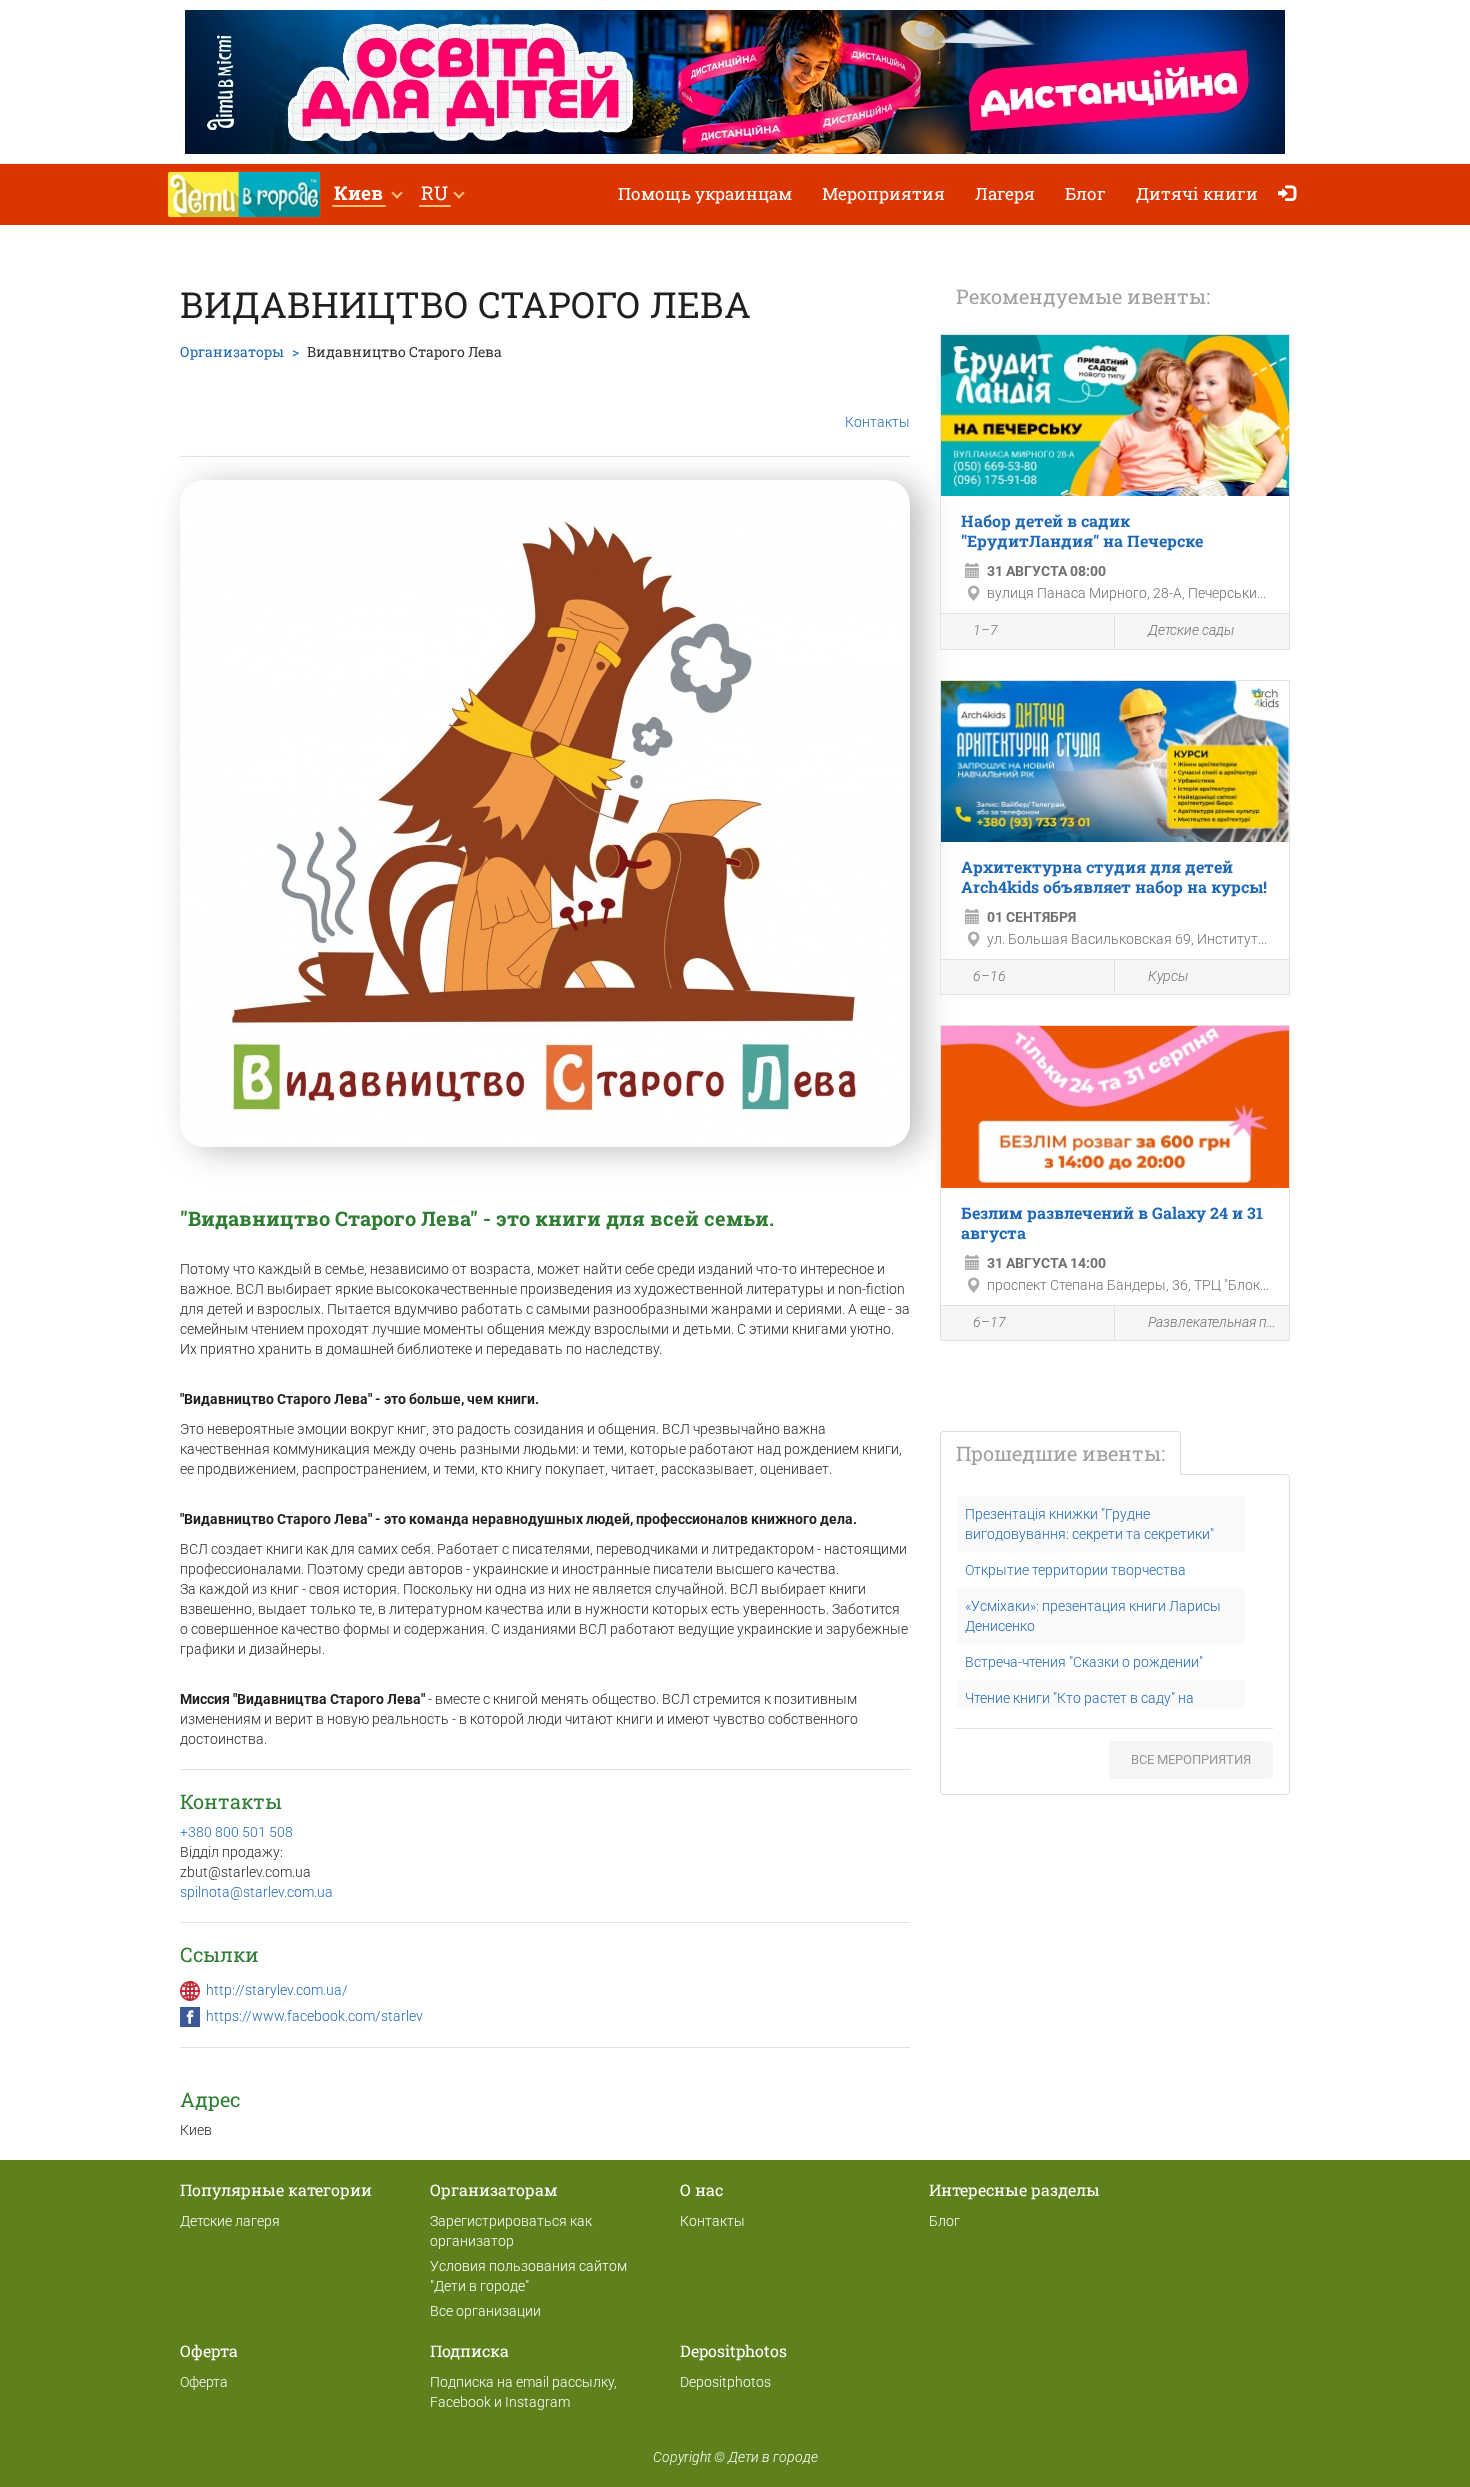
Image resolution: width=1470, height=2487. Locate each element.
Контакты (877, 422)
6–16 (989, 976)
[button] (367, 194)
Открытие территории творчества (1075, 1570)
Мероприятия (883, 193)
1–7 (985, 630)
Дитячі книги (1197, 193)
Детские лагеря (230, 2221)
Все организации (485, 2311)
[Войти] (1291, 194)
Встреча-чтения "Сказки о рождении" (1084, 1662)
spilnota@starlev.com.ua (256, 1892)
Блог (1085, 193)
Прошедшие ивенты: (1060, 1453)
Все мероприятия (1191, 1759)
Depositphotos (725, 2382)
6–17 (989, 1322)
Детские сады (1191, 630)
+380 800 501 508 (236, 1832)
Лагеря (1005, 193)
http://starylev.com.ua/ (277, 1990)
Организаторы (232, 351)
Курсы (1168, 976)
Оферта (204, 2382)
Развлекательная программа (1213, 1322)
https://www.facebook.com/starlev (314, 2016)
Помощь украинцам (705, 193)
=======
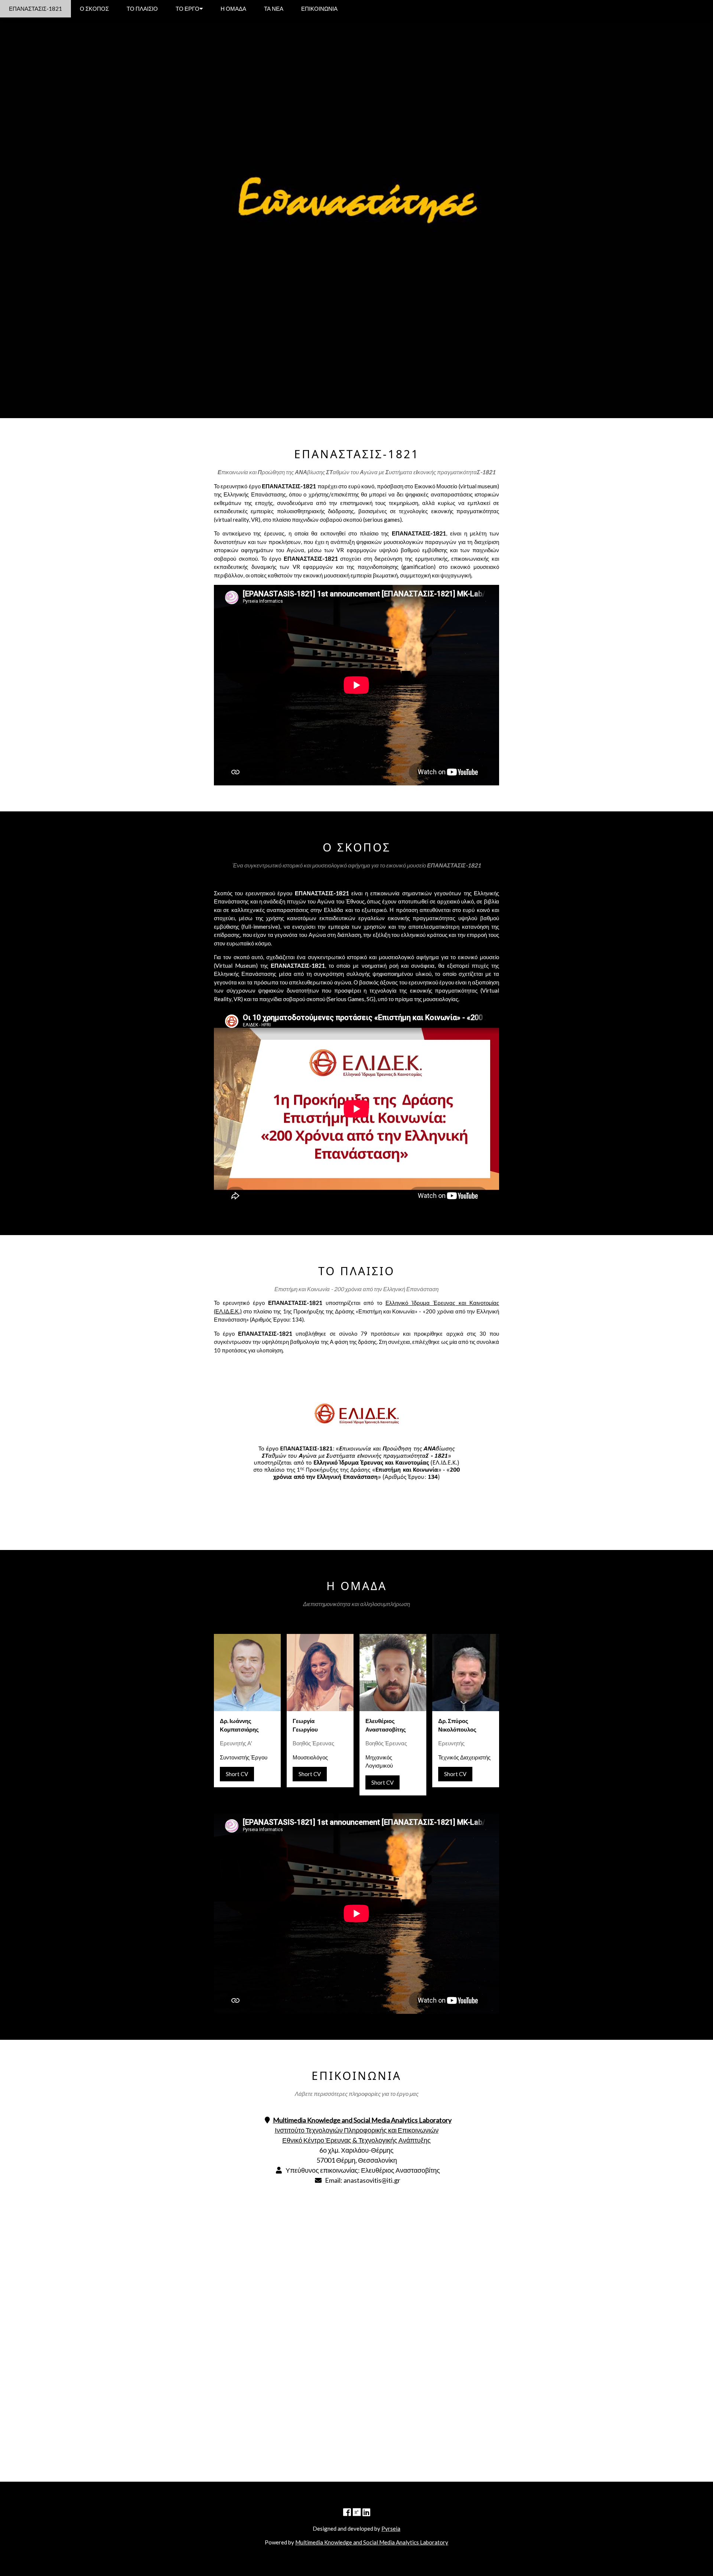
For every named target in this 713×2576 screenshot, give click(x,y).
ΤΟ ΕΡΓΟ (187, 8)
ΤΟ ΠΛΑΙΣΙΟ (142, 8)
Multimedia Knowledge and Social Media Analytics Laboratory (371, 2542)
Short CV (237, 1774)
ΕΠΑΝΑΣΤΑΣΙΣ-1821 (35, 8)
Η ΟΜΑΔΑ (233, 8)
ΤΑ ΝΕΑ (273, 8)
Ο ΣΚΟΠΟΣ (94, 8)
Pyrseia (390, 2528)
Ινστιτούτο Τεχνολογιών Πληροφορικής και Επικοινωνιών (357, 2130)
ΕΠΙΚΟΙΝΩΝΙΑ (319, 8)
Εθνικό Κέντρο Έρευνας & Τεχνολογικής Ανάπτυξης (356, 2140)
=======
**WHAT TO DO**
In the listing above, find the line with "[button] (367, 194)" and the line with "Помощь украинцам (705, 193)". Output those two lines and every line between them, exactly as written.

**WRITTEN ANSWER**
[button] (367, 194)
Открытие территории творчества (1075, 1570)
Мероприятия (883, 193)
1–7 (985, 630)
Дитячі книги (1197, 193)
Детские лагеря (230, 2221)
Все организации (485, 2311)
[Войти] (1291, 194)
Встреча-чтения "Сказки о рождении" (1084, 1662)
spilnota@starlev.com.ua (256, 1892)
Блог (1085, 193)
Прошедшие ивенты: (1060, 1453)
Все мероприятия (1191, 1759)
Depositphotos (725, 2382)
6–17 (989, 1322)
Детские сады (1191, 630)
+380 800 501 508 (236, 1832)
Лагеря (1005, 193)
http://starylev.com.ua/ (277, 1990)
Организаторы (232, 351)
Курсы (1168, 976)
Оферта (204, 2382)
Развлекательная программа (1213, 1322)
https://www.facebook.com/starlev (314, 2016)
Помощь украинцам (705, 193)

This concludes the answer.